Bankrupt U.S. shale pioneer Chesapeake Power on Monday laid out its long-term plans and detailed dramatically lowered drilling by way of the top of the 12 months, with half the rigs because it needed to begin 2020. Chesapeake on Sunday grew to become the biggest U.S. oil and fuel producer to hunt chapter safety lately because it bowed to heavy debt and the influence of the coronavirus outbreak on power markets.
The corporate mentioned it goals to run a rig program of six to eight rigs for the following two years, and 7 to eight rigs between 2022 and 2024, a regulatory submitting confirmed. It didn’t specify what quantity was oil or fuel rigs.
Chesapeake was working 15 rigs on common within the fourth quarter final 12 months earlier than the coronavirus pandemic sapped gasoline demand and roiled the power markets.
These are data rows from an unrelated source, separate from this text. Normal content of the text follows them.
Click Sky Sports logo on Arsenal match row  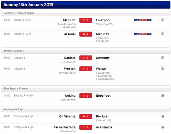click(143, 34)
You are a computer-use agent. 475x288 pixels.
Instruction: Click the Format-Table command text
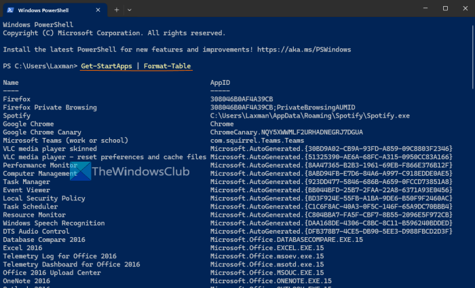click(x=167, y=66)
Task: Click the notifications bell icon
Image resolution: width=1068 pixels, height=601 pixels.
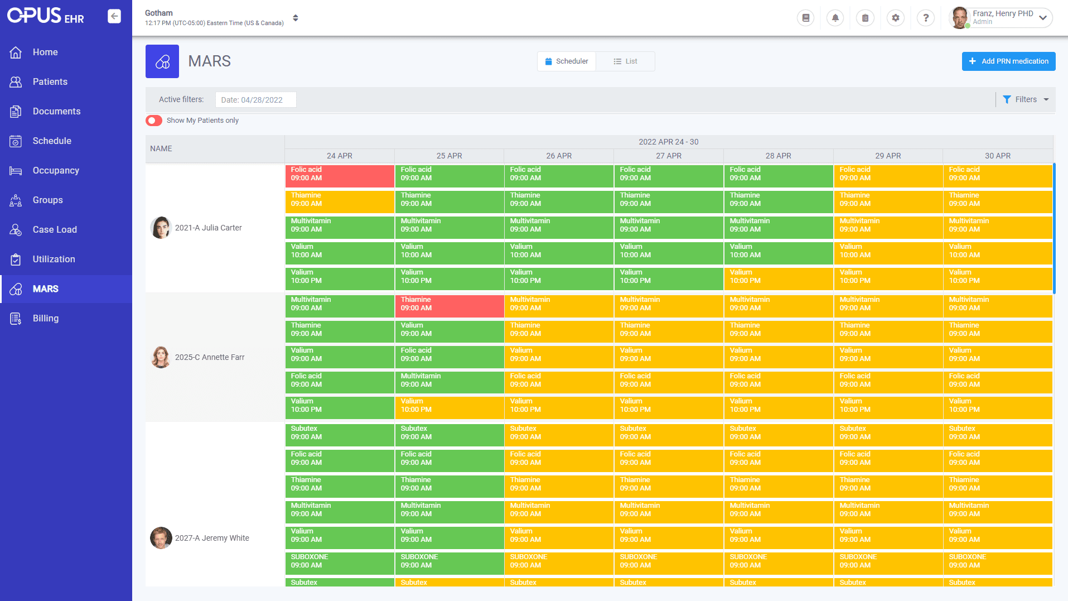Action: 835,17
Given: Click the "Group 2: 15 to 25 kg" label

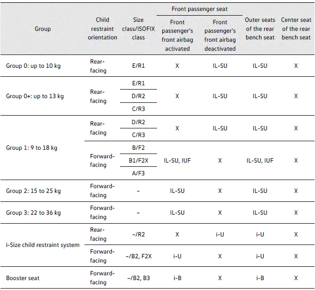Looking at the screenshot, I should point(33,191).
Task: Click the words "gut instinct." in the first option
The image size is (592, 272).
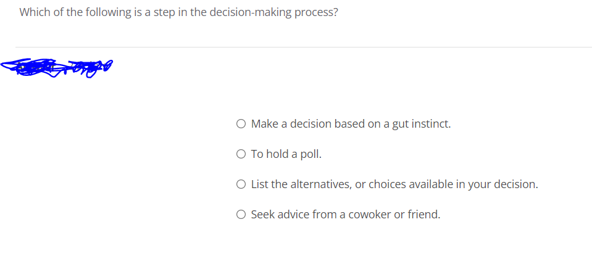Action: pyautogui.click(x=422, y=124)
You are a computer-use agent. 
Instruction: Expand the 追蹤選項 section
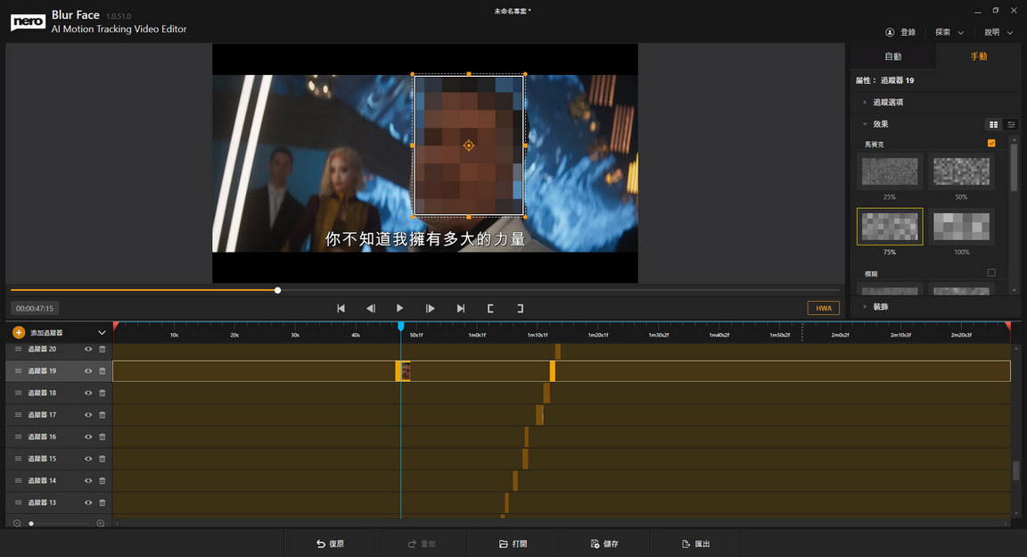[x=888, y=103]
Final quarter, its rig depend edged right down to 14 rigs.
The submitting additionally confirmed Chesapeake’s plans to function a mean of simply six rigs between Appalachia and the Gulf Coast within the third and fourth quarters, in contrast with 14 throughout a number of U.S. fields within the first quarter. Its second-quarter common is estimated at seven rigs, with 36 gross wells drilled.
The producer, which spent closely to grow to be the highest U.S. producer of pure fuel at one level, remains to be the No. 2 shale fuel producer behind EQT Corp, in keeping with knowledge supplier Enverus.
One in all Chesapeake’s pipeline suppliers, Crestwood Fairness Companions LP, mentioned on Monday it doesn’t anticipate a monetary hit from the chapter – Chesapeake is present on excellent invoices and extra money movement safety is in place although letters of credit score. Crestwood gathers and processes Chesapeake’s pure fuel and liquids within the Powder River Basin and Marcellus fields.